# start of Records for processing
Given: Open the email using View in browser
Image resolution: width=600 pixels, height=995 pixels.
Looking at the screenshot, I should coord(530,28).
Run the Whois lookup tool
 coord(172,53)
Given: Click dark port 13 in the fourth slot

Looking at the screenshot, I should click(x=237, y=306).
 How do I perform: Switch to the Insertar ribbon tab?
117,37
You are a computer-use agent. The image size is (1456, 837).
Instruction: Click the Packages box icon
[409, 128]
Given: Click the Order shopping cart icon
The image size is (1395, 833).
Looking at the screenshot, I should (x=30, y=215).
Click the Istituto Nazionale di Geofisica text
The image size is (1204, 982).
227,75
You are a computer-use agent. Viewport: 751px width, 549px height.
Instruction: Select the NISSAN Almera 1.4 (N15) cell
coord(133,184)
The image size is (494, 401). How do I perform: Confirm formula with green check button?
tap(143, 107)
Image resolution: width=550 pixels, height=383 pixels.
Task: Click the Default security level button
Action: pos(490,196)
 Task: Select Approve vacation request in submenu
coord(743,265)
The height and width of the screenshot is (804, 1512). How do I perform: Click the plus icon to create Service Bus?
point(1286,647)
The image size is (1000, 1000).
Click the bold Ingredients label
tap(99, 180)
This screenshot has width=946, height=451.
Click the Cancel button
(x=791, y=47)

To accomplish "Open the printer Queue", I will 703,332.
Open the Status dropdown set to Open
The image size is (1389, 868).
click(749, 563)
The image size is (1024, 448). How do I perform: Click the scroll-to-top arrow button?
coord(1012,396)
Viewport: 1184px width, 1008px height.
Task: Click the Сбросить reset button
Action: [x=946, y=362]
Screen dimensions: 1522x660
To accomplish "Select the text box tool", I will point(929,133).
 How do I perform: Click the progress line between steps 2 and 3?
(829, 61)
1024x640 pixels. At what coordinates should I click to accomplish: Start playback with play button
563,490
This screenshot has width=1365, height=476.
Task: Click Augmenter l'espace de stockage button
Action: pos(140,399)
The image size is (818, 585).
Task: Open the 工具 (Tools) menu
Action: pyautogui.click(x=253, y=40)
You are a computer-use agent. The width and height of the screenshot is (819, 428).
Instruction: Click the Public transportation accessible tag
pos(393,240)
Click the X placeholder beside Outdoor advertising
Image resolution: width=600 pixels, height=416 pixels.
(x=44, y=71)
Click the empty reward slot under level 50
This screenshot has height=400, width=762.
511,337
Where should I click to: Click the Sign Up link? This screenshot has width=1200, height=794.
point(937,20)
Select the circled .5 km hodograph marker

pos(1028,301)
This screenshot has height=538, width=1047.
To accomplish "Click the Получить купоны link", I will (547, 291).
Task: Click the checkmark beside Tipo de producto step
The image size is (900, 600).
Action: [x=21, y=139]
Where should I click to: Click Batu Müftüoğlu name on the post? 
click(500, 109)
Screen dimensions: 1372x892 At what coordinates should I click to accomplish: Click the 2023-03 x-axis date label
# end of Records for processing
_Short exercise_
Rewrite the data from the line containing "Task: Click the checkmark" through the end of the data, both ends included, keeping the requests. Multiply every coordinate in the answers by 1.4, rounding to whole numbers with halves rounded up.

_Written answer_
Task: Click the checkmark beside Tipo de producto step
The image size is (900, 600).
Action: [x=29, y=195]
Where should I click to: Click Batu Müftüoğlu name on the post? 
click(700, 153)
Screen dimensions: 1372x892 At what coordinates should I click to accomplish: Click the 2023-03 x-axis date label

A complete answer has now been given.